On appeal, the District Court reversed the Bankruptcy Court's ruling, concluding, inter alia, that there was no mistake of fact and that Resorts did not reasonably rely upon any misrepresentation. See In re: Resorts Int'l, Inc., No. Civ.A.97-4710 (D.N.J. Mar. 26, 1998) (unpublished letter opinion, hereinafter "Resorts II"). Resorts now appeals the District Court's decision, alleging that the court erred by overturning the Bankruptcy Court's holdings that: (1) Lowenschuss committed fraud; (2) Resorts made a mistake of fact; and (3) an illegal contract existed and the parties were not in pari delicto. Resorts also reasserts that the transaction is avoidable as a fraudulent conveyance under federal and state law. Finally, Lowenschuss contends that the Bankruptcy Court lacked jurisdiction.
We exercise plenary review over the decision of a district court sitting as an appellate court in a bankruptcy proceeding. See In re Swedeland Dev. Group, Inc ., 16 F.3d 552, 559 (3d Cir. 1994) (en banc). As a result, our review is essentially a direct review of the ruling of the Bankruptcy Court. See Allegheny Int'l Inc. v. Snyder (In re Allegheny Int'l Inc.), 954 F.2d 167, 172 (3d Cir. 1992). We review the Bankruptcy Court's findings of fact for clear error and its Conclusions of law de novo. See In re Sharon Steel Corp., 871 F.2d 1217, 1222-23 (3d Cir. 1989).
Resorts now asserts that it should have prevailed at trial on three common law theories -- fraud, mistake, and illegal contract.

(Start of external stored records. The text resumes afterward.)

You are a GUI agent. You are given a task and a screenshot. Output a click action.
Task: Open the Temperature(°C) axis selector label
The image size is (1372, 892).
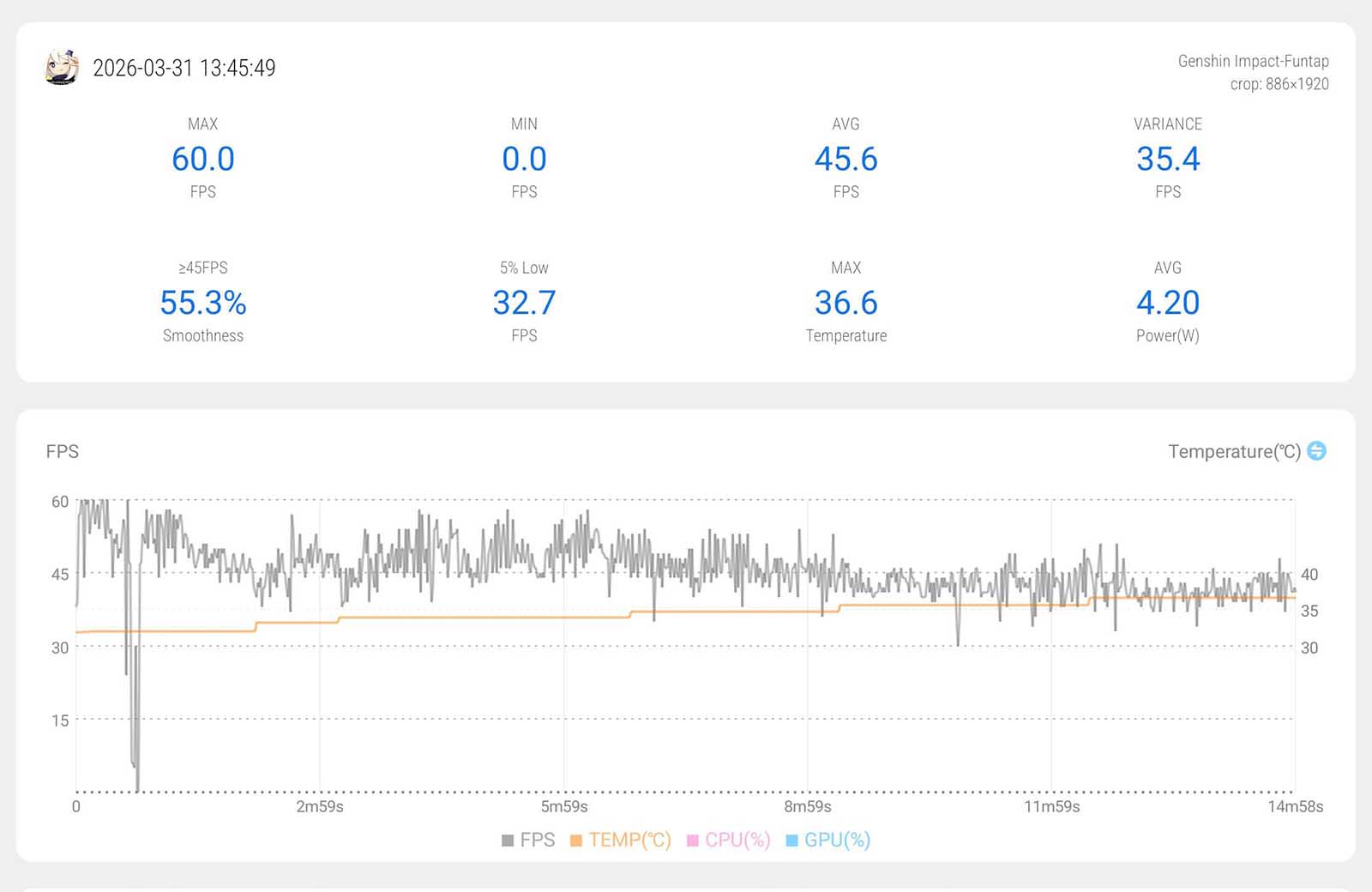click(x=1234, y=452)
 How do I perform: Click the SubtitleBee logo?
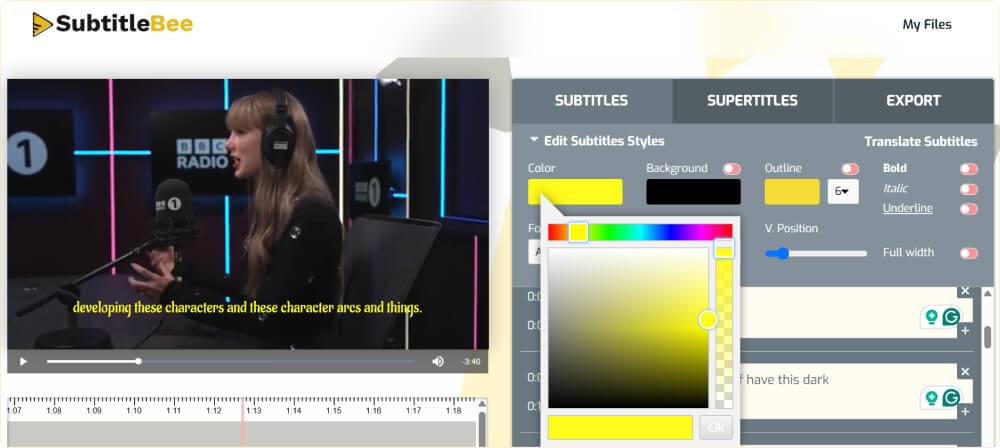[x=112, y=24]
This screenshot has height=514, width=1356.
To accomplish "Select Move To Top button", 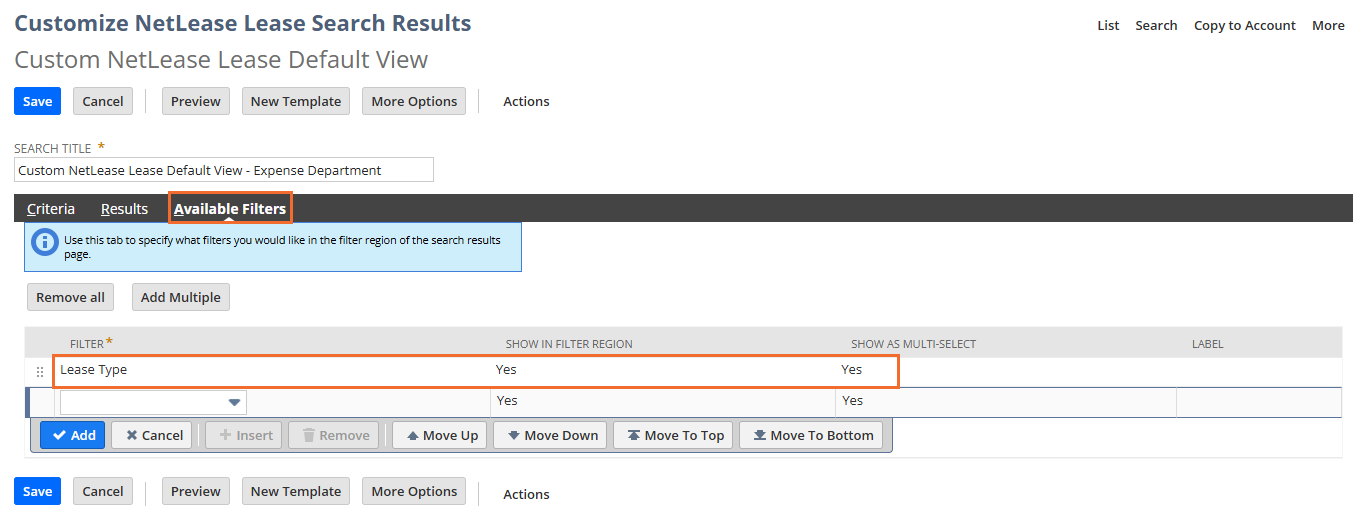I will [x=674, y=435].
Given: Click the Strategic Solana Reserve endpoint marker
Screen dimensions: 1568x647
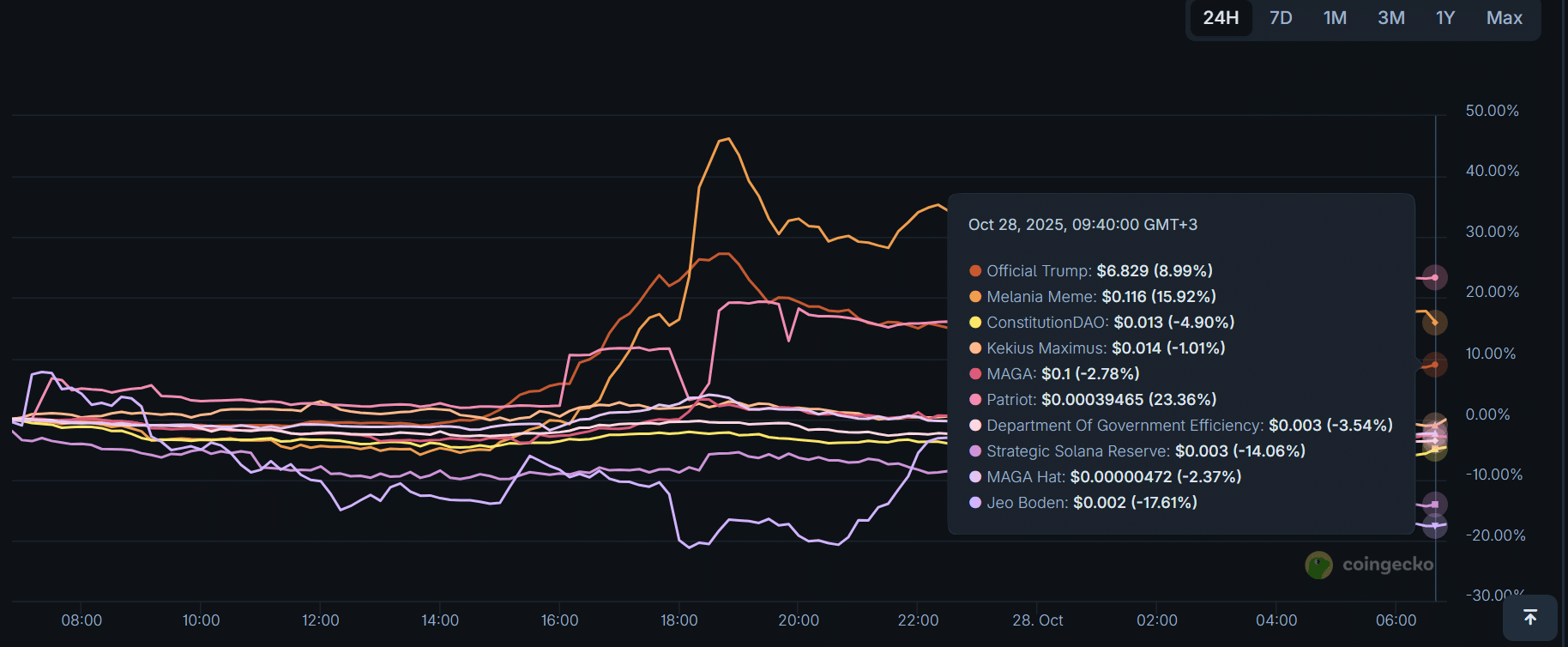Looking at the screenshot, I should (1435, 505).
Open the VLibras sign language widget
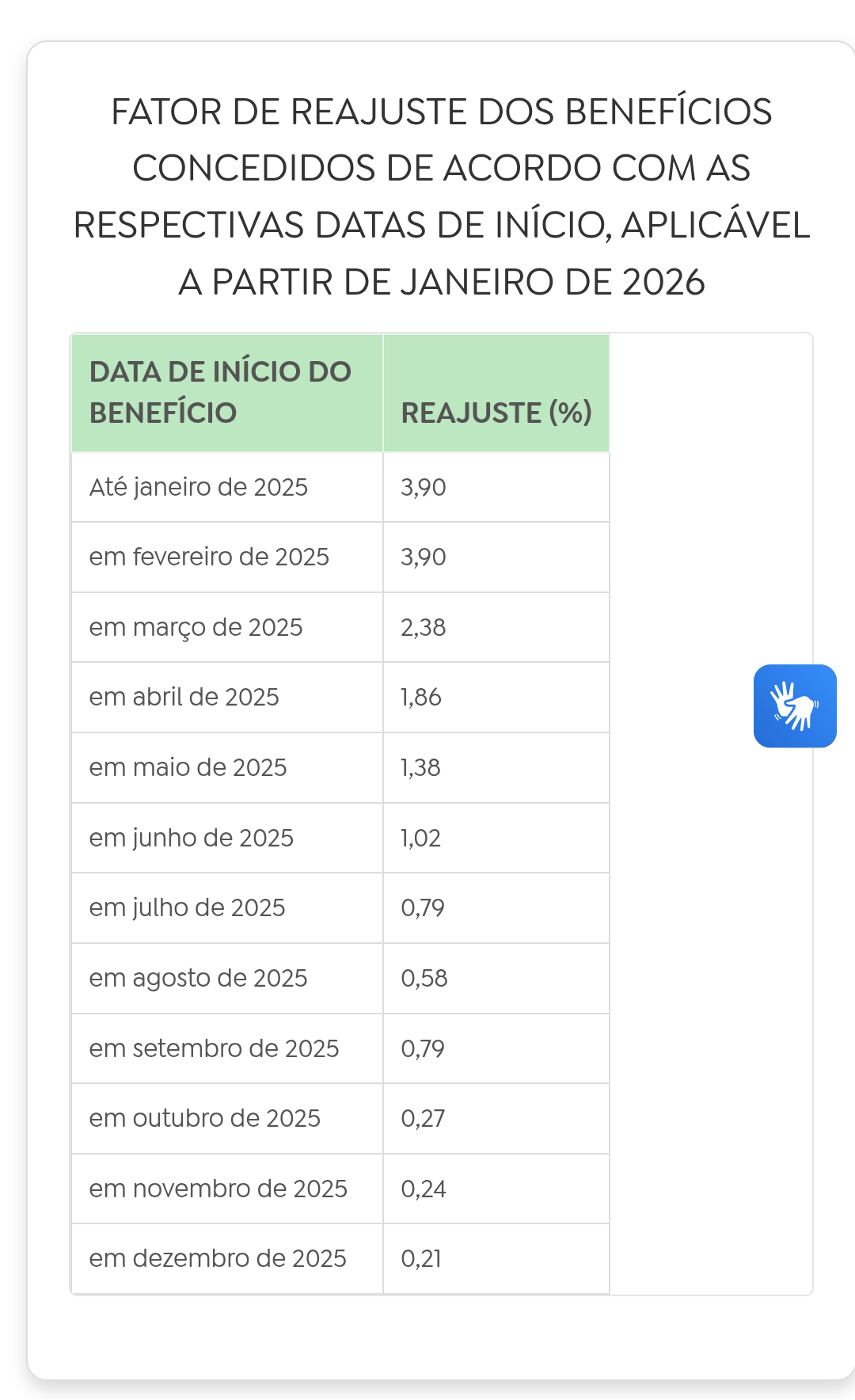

The Bankruptcy Court concluded that Lowenschuss defrauded Resorts of the payment for his shares. To establish a prima facie case for fraud under New Jersey law,2 Resorts was required to prove: (1) that Lowenschuss made a material misrepresentation of a presently existing or past fact, (2) which he knew or believed to be false, (3) upon which he intended Resorts to rely, (4) and upon which Resorts reasonably did rely, (5) with resulting damages. See Jewish Ctr. v. Whale, 432 A.2d 521, 524 (N.J. 1981). Moreover, it had to prove each element by clear and convincing evidence. See Stochastic Decisions, Inc. v. DiDomenico, 565 A.2d 1133, 1137 (N.J. Super Ct. App. Div. 1989).
We review the trial court's factual findings related to the fraud claim for clear error, keeping in mind the heightened "clear and convincing" standard. See, e.g. , United States v. Bertoli, 40 F.3d 1384, 1411 (3d Cir. 1994) ( ); see also E.E.O.C. v. Local 638, 81 F.3d 1162, 1174 (2d Cir. 1996) ( ).
The District Court reversed the Bankruptcy Court, holding that it had misconstrued the significance of the various legal filings in question in finding a material misrepresentation, the facts did not support a finding of reliance, and, even if Resorts did rely on a misrepresentation, reliance was not reasonable. We agree because the evidence simply does not provide "clear and convincing" proof of reasonable reliance.3
A finding of reliance is subject to review for clear error, see, e.g., Hong Kong Deposit & Guar. Co. v. Shaheen, 111 B.R. 48, 52 (S.D.N.Y. 1990), and a trial court may infer reliance from the various facts and circumstances of a case. See Knop v. McMahan, 872 F.2d 1132, 1142 (3d Cir. 1989). Again, this element required proof by clear and convincing evidence.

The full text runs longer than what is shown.